La primera revelación que nos muestra el cuerpo es
que procedemos de otro. Nadie se ha dado
a sí mismo la vida. El carácter filial del cuerpo, la experiencia de ser hijo, es un dato básico, primario, puesto que
aparecemos o entramos en el mundo en el
seno de una familia. Al principio de
nuestra vida, experimentamos una dependencia
total de otros, de los padres. Y
esta consideración, lejos de ser
una mera evidencia, es una realidad cargada de significación, llena de valor: “el amor primero del hombre, el que le constituye radicalmente humano es un amor filial”. La
incondicionalidad propia de este amor, que tiene en el amor de la madre su
mejor expresión, tiene mucho que ver con la identidad del ser humano, que debe
ser considerada no sólo en el plano
psicológico, sino también en el metafísico,
para lo cual es imprescindible atender al amor originario, primero.
En un ambiente cultural que eleva la “autonomía”
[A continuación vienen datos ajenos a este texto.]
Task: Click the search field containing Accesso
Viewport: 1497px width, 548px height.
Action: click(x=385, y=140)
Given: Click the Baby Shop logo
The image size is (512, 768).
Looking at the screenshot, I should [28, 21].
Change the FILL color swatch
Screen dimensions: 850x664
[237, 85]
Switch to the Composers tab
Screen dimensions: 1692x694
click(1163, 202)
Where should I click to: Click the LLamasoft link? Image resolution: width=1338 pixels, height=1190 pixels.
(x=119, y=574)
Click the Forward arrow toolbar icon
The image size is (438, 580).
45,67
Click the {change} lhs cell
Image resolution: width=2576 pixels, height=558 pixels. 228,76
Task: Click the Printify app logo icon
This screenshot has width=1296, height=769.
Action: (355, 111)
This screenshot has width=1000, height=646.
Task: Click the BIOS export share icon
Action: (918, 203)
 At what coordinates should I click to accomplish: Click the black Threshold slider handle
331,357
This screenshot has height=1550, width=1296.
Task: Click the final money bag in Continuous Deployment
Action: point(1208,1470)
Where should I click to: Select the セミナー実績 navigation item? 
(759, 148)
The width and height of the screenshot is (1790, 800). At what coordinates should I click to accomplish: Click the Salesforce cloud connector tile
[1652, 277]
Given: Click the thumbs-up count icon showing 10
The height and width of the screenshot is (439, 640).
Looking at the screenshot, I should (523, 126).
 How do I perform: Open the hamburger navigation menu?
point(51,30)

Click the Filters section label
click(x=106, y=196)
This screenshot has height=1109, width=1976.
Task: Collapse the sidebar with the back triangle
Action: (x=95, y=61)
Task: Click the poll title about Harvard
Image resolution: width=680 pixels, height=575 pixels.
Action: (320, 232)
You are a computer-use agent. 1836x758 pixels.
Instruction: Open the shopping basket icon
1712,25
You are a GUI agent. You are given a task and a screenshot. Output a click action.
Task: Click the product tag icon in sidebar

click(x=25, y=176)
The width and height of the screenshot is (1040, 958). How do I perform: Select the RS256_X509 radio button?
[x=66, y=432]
individual a categoría de principio rector de la conducta, subrayar la
experiencia del amor filial como un amor primario es sumamente necesario. El
hombre no se hace a sí mismo, sino que
recibe el ser de otros; necesita un amor
que le constituya, y a partir del cual se verá capacitado para ir encontrando significación a la
realidad que le rodea. Sin este amor inicial, la misma supervivencia de un recién nacido está amenazada. Esta
experiencia del amor filial tiene
también un hondo alcance teológico: “En esto
consiste el amor: no en que nosotros hayamos amado a Dios, sino en que Él nos amó y nos envió a su
Hijo como víctima de propiciación por
nuestros pecados” (1 Jn 4,10). Admitir
esta dependencia, humana y divina, lejos
de ser una humillación para el hombre poderoso de la técnica y del dominio del mundo, es una clave
para encontrar su verdadero sitio, en el cosmos, ante los demás y ante sí mismo.
Esta realidad ineludible puede ser valorada de modo
positivo o negativo. Si la autonomía del individuo es el valor absoluto, la
dependencia es una situación negativa
que debe ser evitada: cobrará entonces importancia la disposición sobre la propia vida o incluso la
disposición sobre vidas ajenas que ya no
cumplan los requisitos o valores de
autonomía. La enfermedad, la discapacidad,
la vejez son miradas desde esta perspectiva como grandes males. En
cambio, otorgar a la filiación un valor positivo empuja a la empatía y a la
benevolencia, a cuidar y sostener
precisamente a los más débiles. La conciencia
de la filiación es imprescindible, tanto según un criterio lógico como metafísico, para poder hablar de
fraternidad.
El hombre, atento a los mensajes que recibe de su
cuerpo, que le muestra su procedencia de sus padres, ahora, gracias a la revelación, se sabe “creado”.
Recibe su ser no sólo de sus padres,
sino del mismo Dios. Este dato de la revelación está acorde con la simple
constatación de que la formación de un
nuevo ser en el seno materno supera y
sorprende a los propios padres, que no pueden
dar respuesta total a lo que sucede.